▼

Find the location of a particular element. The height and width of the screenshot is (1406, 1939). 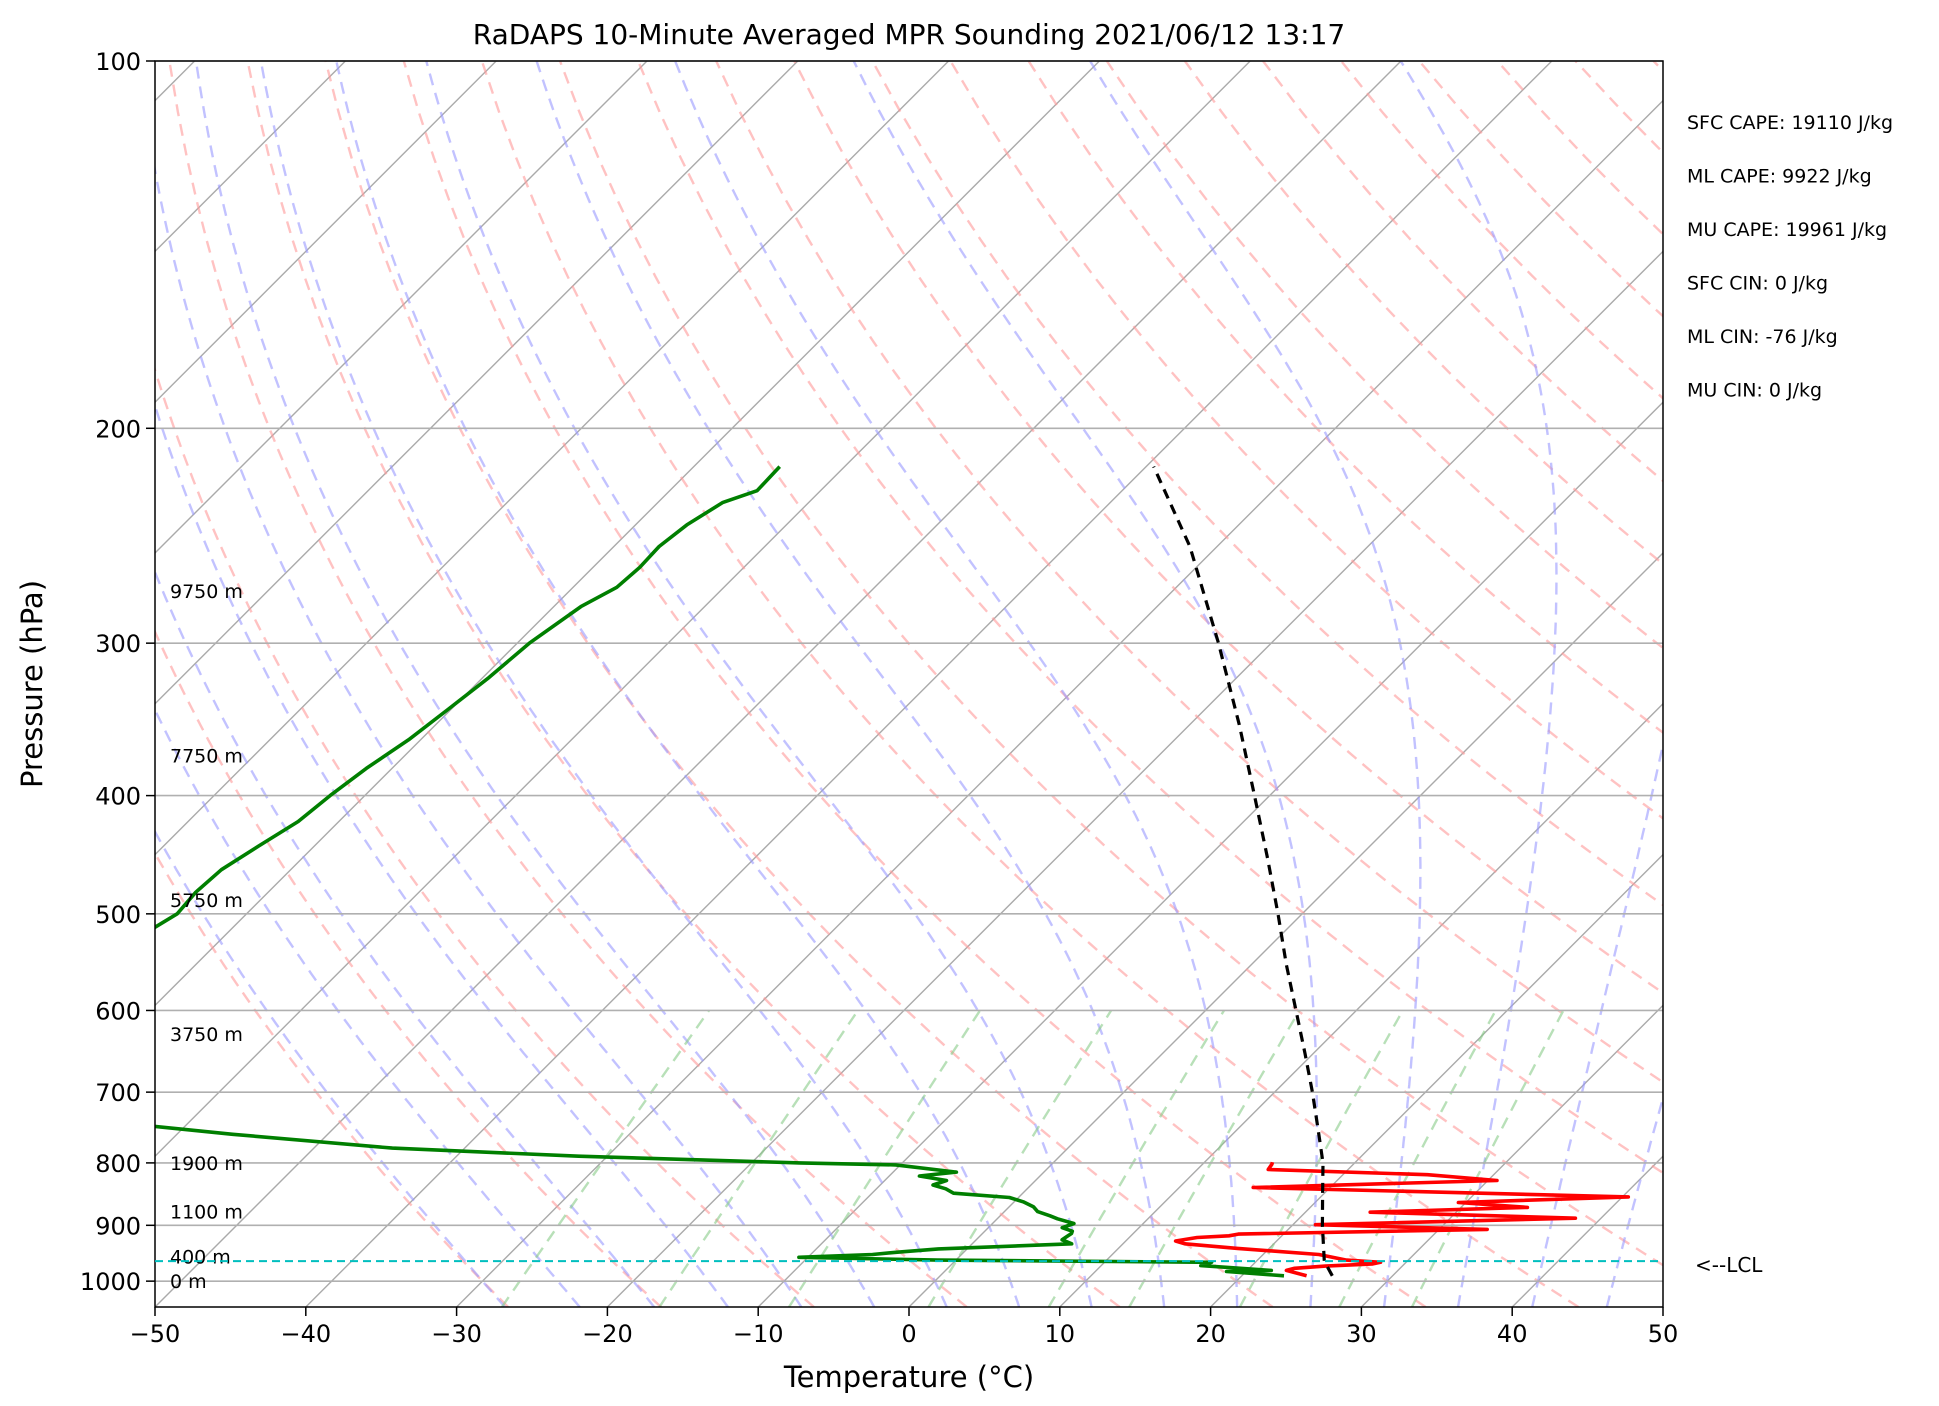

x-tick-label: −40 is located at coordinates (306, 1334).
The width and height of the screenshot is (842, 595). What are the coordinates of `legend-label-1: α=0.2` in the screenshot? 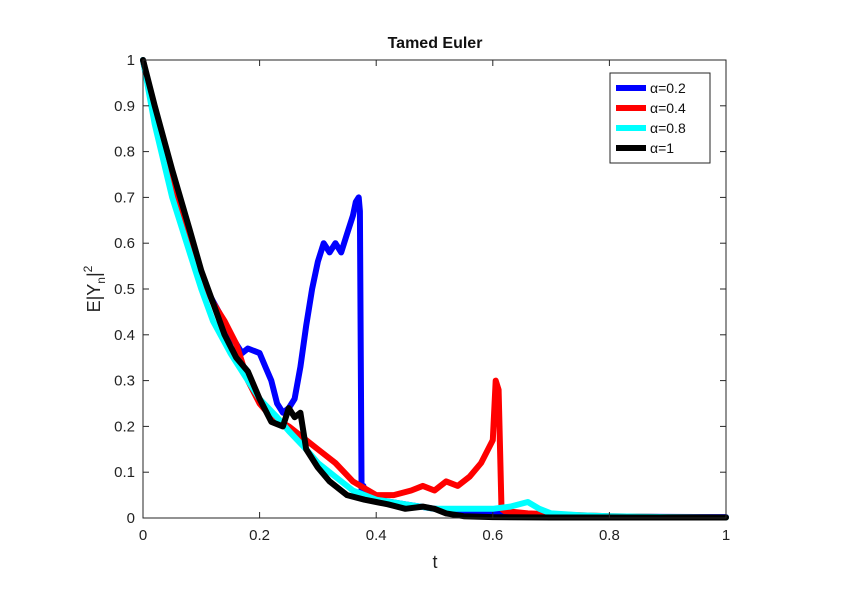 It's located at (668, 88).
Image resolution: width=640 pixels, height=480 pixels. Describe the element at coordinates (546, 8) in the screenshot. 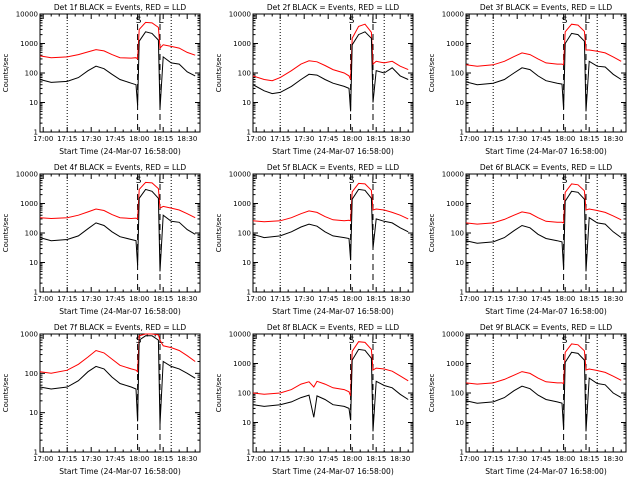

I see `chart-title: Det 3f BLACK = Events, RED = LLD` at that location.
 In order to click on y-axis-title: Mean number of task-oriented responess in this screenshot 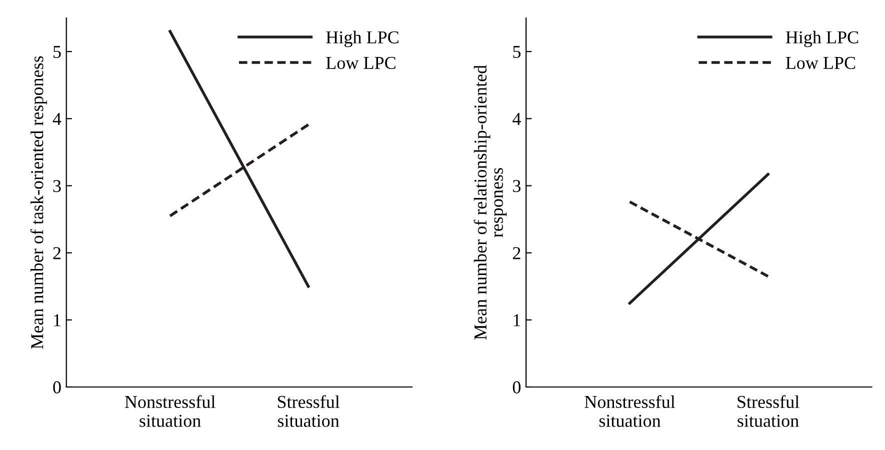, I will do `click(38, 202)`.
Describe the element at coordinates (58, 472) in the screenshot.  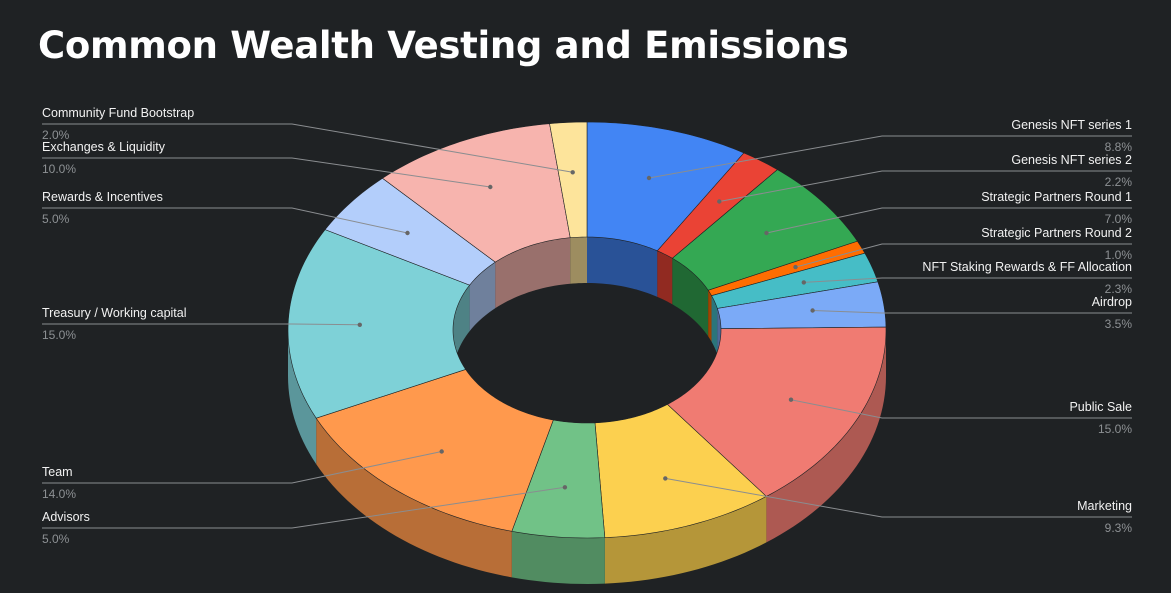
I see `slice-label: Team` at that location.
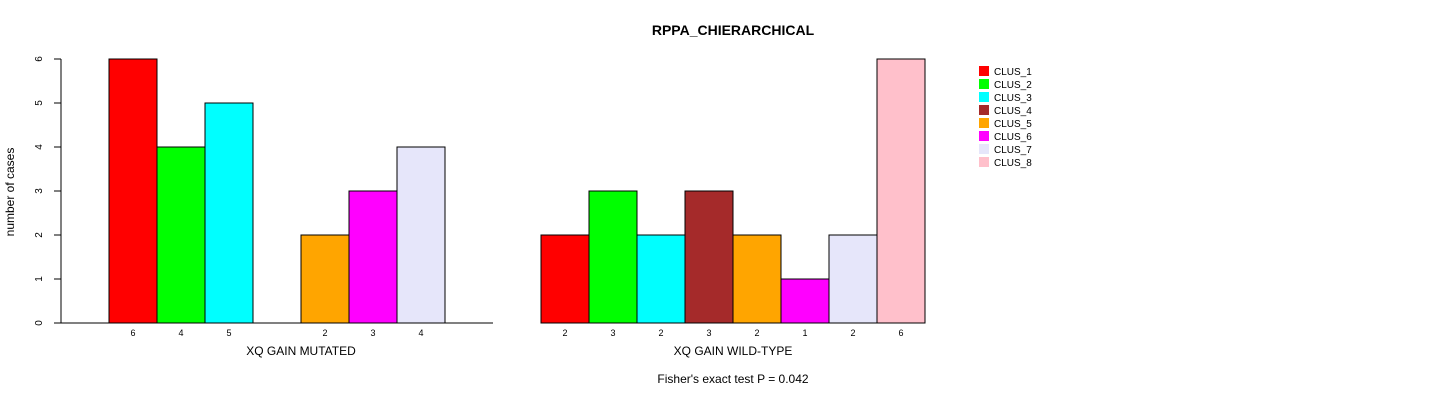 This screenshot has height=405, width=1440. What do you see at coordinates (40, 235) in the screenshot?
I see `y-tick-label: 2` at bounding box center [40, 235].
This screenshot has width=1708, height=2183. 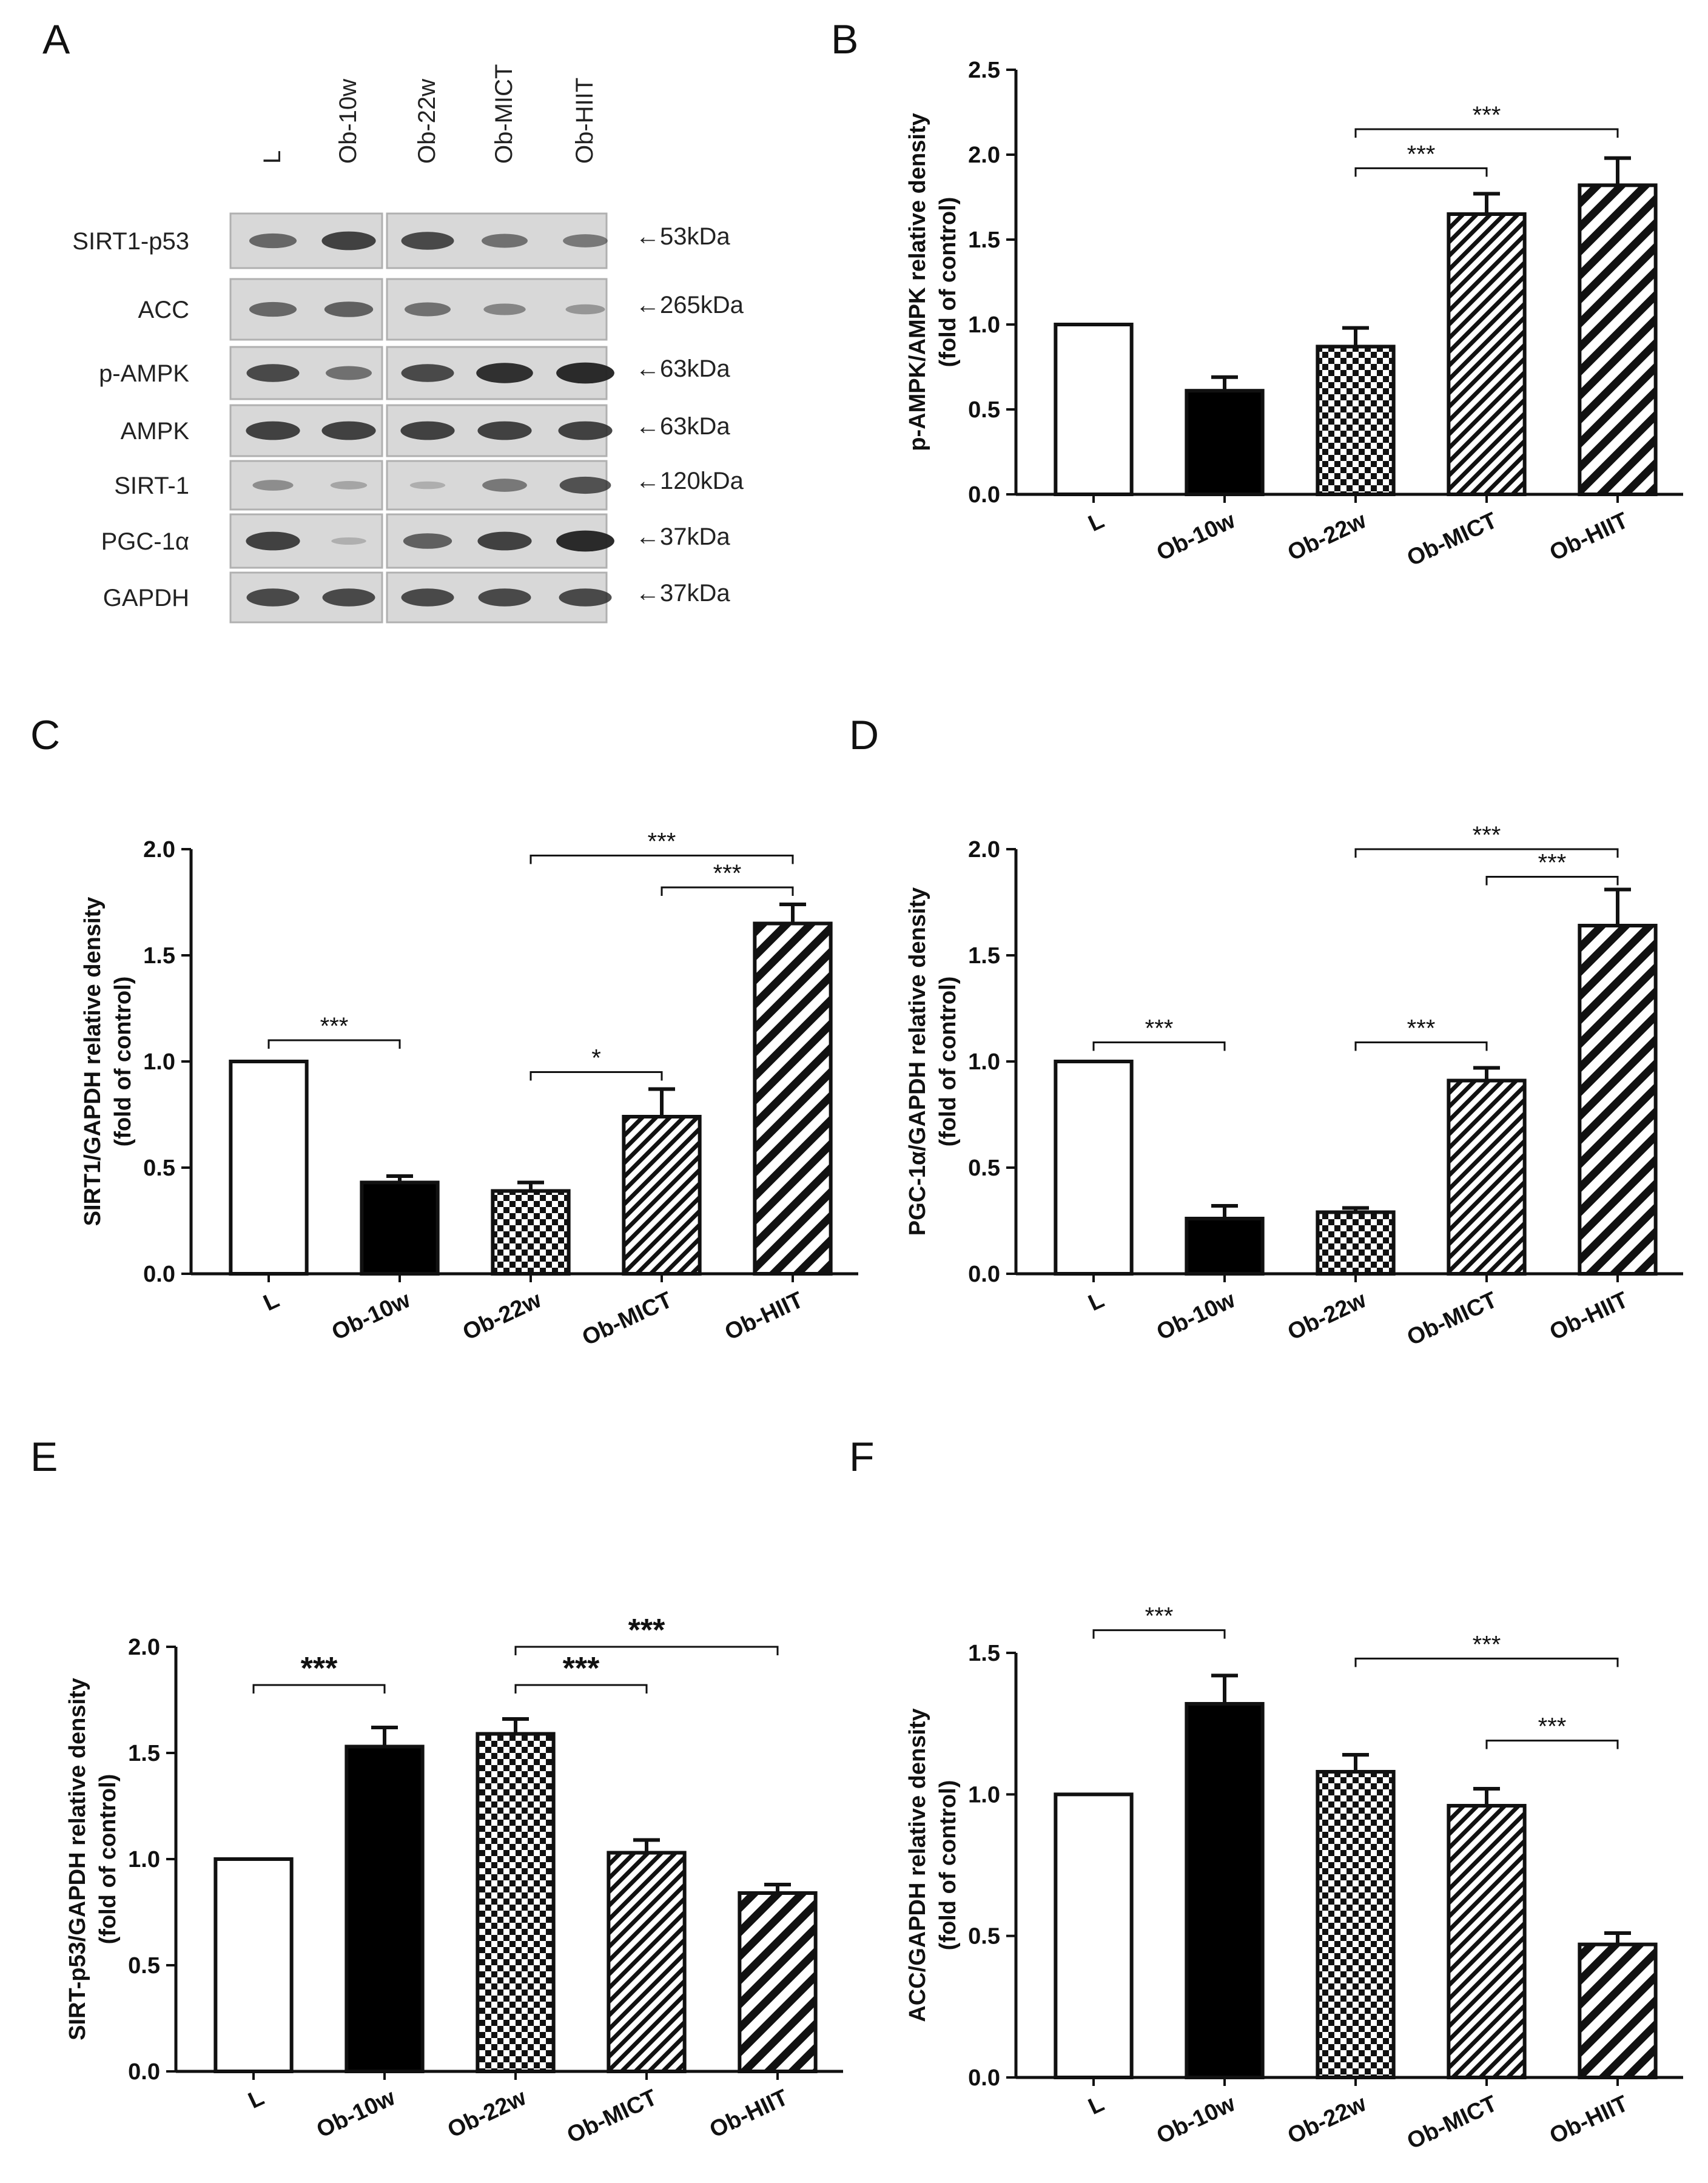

▲

EXERCISE
Update the part that opens with the line containing "Describe the element at coordinates (58, 472)" and closes with the end of the items, replacing "Describe" with "Identify" and leaving everything else unchanged. Omit the pictures.

YOUR SOLUTION
Identify the element at coordinates (58, 472) in the screenshot.  
I see `slice-label: Team` at that location.
 This screenshot has height=405, width=1440. What do you see at coordinates (40, 235) in the screenshot?
I see `y-tick-label: 2` at bounding box center [40, 235].
This screenshot has width=1708, height=2183. 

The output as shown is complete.